## Items from a dataset
-=-=-=-=-

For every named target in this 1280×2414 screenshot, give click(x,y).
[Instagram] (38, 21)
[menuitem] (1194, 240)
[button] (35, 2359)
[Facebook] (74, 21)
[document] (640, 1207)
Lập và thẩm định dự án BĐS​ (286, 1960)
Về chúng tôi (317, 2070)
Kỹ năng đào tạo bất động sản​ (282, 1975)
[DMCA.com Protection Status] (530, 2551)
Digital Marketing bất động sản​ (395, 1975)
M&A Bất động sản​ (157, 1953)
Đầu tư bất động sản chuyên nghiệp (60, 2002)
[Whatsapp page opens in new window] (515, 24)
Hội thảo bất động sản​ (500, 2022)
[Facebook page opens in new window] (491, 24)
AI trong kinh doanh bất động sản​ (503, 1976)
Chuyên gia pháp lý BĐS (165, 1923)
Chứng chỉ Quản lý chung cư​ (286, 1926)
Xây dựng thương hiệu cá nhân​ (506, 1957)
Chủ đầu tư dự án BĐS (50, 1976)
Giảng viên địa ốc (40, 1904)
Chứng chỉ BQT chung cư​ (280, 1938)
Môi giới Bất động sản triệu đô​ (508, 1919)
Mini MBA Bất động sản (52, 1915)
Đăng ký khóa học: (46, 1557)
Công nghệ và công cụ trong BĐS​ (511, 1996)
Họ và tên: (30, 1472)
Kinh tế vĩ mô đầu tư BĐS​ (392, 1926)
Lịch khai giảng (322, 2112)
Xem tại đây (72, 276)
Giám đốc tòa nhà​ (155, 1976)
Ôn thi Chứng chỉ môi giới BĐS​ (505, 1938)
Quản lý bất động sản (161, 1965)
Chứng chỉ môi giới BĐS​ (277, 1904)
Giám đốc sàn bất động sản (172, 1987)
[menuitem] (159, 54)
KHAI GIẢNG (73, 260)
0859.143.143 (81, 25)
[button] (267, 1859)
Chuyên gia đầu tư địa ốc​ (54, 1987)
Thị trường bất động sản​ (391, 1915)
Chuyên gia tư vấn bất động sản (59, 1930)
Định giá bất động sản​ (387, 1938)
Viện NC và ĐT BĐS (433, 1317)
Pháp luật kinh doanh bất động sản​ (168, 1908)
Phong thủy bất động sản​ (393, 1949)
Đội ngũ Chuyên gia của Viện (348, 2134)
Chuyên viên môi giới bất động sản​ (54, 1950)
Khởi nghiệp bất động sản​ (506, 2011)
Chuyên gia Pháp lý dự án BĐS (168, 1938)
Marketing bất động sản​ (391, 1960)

-=-=-=-=-

## WHAT YOU HAVE TO DO
Return every line holding the word "Giám" from the records.

## RESPONSE BOX
Giám đốc tòa nhà​ (155, 1976)
Giám đốc sàn bất động sản (172, 1987)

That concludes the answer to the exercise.